When trustees enter transactions the documents may contain a jurisdiction clause: if not carefully drafted, they can lead to jurisdictional disputes. In Rawlinson & Hunter Trustees SA v ITG Ltd (ITG), a Guernsey trustee loaned funds to a discretionary trust, with the loan agreement stating that the courts of England & Wales had exclusive jurisdiction in respect of any disputes. A Swiss firm replaced the Guernsey firm, both as trustee and as lender under the loan agreement. Although the relevant deed of novation gave the Guernsey courts exclusive jurisdiction over matters arising from the deed, a dispute arose as to which jurisdiction could hear a subsequent dispute under the loan agreement.
Nugee J concluded that England & Wales was the correct jurisdiction, and that the parties to the deed of novation did not intend to change the jurisdiction clause in the original loan agreement. Therefore the Swiss trustee was fixed with litigation in the English courts.
Assets and beneficiaries
There are various situations where litigation can arise due to assets or beneficiaries being located in other jurisdictions. An obvious example (for England & Wales) is divorce. The Matrimonial Causes Act 1973 allows the court to vary an existing trust on divorce, including an offshore discretionary trust. That trust’s native jurisdiction may not give effect to that variation, but if the trust has assets in England, the court order will bite against them.
Similarly, an English court can, on the application of a creditor, unravel transactions involving English assets and offshore trusts, regardless of the trust’s governing law. Freezing injunctions are a third example where an offshore trustee may face English litigation.

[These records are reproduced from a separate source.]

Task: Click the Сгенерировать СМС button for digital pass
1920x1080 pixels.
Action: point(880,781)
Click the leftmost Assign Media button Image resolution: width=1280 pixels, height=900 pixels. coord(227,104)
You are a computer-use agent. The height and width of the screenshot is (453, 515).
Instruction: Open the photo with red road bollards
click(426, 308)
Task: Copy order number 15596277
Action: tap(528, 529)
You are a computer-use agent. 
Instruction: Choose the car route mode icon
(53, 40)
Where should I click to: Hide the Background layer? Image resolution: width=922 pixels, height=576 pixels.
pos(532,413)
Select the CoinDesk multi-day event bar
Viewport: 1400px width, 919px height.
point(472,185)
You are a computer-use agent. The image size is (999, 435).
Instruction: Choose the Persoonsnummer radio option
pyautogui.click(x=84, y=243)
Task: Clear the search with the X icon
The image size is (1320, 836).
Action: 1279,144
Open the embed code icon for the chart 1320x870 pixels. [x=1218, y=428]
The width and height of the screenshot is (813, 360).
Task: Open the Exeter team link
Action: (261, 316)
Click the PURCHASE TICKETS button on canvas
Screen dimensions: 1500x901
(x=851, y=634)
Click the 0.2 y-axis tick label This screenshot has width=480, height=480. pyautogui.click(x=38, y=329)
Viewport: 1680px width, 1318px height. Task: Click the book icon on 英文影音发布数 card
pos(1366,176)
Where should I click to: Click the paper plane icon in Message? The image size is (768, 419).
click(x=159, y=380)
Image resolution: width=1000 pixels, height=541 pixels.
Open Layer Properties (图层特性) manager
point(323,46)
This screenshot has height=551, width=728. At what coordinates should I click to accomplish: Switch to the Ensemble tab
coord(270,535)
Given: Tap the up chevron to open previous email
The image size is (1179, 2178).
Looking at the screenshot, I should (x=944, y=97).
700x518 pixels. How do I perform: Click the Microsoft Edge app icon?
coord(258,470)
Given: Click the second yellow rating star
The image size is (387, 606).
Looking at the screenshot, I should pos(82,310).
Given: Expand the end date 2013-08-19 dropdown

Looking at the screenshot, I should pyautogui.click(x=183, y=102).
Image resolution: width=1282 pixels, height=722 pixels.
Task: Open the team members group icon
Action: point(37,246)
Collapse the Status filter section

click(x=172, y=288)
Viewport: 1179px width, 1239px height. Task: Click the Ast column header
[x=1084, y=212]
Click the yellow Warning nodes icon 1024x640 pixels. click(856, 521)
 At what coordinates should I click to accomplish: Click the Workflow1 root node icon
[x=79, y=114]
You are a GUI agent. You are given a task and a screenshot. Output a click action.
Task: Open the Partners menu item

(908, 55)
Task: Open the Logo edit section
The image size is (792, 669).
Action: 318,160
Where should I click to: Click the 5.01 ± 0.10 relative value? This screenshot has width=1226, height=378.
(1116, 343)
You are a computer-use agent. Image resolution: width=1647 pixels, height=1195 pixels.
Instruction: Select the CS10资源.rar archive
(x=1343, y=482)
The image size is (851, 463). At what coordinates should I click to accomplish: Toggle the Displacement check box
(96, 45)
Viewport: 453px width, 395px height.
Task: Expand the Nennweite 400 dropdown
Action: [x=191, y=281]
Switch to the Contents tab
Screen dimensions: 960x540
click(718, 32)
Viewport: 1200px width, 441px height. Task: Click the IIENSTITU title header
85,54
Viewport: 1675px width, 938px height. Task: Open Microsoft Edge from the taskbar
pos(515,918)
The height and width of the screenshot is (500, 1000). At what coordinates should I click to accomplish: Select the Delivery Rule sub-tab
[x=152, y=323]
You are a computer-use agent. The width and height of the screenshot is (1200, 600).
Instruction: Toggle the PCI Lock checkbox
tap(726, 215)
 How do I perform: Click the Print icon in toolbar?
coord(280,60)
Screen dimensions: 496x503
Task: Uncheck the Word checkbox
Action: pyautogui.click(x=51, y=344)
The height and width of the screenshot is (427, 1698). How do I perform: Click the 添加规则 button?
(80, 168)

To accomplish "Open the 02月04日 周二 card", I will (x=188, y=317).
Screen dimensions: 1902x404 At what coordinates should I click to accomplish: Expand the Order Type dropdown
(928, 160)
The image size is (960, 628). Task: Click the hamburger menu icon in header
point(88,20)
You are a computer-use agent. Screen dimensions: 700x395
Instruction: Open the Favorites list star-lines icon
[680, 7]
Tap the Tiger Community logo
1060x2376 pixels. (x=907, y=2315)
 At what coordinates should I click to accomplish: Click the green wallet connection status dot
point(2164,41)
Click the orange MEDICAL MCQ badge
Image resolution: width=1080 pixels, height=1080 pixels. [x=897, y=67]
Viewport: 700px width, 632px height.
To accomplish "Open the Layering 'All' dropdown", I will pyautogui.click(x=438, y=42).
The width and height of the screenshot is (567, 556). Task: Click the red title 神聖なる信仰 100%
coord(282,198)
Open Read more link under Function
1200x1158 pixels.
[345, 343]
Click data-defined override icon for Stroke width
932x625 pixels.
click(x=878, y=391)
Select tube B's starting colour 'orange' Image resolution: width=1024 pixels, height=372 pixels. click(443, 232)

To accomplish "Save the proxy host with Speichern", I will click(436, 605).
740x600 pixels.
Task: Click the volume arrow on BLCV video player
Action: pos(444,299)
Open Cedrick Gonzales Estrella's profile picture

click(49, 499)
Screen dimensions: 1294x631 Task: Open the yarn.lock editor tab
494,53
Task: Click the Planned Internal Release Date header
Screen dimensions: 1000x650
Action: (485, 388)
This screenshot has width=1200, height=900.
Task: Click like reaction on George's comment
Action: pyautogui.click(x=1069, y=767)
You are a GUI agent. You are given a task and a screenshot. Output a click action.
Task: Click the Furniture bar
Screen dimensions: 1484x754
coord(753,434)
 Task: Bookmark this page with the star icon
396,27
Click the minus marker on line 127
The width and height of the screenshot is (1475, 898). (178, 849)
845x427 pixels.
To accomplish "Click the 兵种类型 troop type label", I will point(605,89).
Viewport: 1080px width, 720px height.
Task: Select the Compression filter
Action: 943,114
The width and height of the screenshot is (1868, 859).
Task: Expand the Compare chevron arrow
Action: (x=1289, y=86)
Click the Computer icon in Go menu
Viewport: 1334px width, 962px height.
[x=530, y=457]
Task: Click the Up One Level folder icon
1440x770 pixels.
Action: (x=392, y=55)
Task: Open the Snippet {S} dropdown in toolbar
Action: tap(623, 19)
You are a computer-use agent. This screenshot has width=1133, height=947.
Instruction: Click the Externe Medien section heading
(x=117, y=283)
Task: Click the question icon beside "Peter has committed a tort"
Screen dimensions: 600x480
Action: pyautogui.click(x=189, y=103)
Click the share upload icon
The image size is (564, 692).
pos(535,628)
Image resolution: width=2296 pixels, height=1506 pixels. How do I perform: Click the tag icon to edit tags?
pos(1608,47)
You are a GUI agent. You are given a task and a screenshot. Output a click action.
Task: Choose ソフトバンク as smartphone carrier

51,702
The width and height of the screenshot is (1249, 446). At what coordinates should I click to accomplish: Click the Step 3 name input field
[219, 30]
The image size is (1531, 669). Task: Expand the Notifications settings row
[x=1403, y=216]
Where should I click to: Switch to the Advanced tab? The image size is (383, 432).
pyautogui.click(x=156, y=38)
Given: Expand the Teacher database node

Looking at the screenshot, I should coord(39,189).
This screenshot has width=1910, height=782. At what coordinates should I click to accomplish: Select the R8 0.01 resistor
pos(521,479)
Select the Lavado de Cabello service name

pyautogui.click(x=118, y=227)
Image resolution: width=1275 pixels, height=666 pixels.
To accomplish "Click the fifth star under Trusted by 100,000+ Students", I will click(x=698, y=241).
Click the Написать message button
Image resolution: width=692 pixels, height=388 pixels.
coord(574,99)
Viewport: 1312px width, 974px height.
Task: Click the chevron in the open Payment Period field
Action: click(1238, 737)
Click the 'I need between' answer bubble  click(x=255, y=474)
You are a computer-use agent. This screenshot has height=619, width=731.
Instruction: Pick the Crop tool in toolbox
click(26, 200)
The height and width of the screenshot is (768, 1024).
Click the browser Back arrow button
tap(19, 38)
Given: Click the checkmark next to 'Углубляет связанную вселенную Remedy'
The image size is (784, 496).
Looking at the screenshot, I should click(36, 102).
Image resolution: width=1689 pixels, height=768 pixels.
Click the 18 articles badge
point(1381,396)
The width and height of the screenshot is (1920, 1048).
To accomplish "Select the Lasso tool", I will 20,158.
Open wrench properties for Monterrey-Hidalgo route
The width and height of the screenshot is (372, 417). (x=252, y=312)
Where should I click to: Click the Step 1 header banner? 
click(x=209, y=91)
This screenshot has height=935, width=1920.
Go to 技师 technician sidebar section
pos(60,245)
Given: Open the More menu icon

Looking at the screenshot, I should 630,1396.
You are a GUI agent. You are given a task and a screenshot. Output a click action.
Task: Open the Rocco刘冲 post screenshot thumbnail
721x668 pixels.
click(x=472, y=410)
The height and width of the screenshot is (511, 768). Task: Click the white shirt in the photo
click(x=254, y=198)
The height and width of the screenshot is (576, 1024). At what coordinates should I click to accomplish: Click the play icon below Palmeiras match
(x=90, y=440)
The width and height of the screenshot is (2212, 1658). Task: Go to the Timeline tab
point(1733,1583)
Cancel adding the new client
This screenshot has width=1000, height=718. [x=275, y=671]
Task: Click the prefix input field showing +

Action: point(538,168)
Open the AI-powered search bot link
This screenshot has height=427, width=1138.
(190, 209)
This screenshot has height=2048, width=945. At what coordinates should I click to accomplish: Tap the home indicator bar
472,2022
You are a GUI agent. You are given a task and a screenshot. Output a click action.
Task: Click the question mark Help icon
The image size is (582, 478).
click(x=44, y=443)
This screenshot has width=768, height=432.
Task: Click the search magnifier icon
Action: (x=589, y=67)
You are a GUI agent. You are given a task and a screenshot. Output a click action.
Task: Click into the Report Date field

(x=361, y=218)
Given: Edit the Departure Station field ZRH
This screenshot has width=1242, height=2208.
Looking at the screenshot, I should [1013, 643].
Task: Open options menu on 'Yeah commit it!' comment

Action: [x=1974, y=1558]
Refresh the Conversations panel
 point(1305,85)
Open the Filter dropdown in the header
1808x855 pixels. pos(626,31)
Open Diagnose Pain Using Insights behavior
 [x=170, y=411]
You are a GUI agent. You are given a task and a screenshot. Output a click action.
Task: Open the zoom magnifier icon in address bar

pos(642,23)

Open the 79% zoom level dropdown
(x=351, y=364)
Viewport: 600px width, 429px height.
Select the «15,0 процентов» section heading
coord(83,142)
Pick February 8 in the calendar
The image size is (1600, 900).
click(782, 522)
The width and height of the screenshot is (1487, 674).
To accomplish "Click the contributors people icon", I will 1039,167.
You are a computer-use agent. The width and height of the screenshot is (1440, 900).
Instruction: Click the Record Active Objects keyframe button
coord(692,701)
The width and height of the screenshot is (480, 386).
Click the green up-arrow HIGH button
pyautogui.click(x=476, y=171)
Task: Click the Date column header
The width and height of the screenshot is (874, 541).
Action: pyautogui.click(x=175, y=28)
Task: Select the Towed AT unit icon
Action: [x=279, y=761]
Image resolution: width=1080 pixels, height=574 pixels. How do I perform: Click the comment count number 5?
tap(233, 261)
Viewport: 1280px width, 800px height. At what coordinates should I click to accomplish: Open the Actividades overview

There is also the impact of civil law jurisdictions that historically have not recognised the concept of a trust. The rules relating to trusts are very complicated, but these jurisdictions may treat trust assets as being owned by a beneficiary. This will then be relevant if the beneficiary divorces, becomes bankrupt or dies. All of these events can lead to litigation involving the trust.
Similarly, whatever the jurisdiction in which the trust is located, if trust assets are located in a different jurisdiction, that can be the proper forum for disputes to be decided. For instance, if a Jersey trust owns English real estate, and the true ownership of that property is disputed, that dispute will be determined in England.
Also, consider potential tortious liabilities of trustees. What if English property owned by an offshore trust gives rise to a claim in nuisance, or for some injury suffered by a third party caused by badly maintained buildings or whatever it may be. The forum for deciding that dispute would be England, and the offshore trustees could find themselves dragged into English litigation.
It is clear that while some jurisdictional issues are unavoidable, difficulties may arise due to imprecise drafting by professional advisors. In both Crociani and ITG, litigation arose partially because it was not clear precisely what the documents were meant to achieve. Advisers to professional trustees, and the trustees themselves, who fail to take care when drafting such documents could face criticism and a potential professional negligence claim if expensive satellite litigation ensues.
STOP PRESS: the Privy Council has recently upheld the Jersey Court of Appeal’s decision in the case of Crociani v Crociani.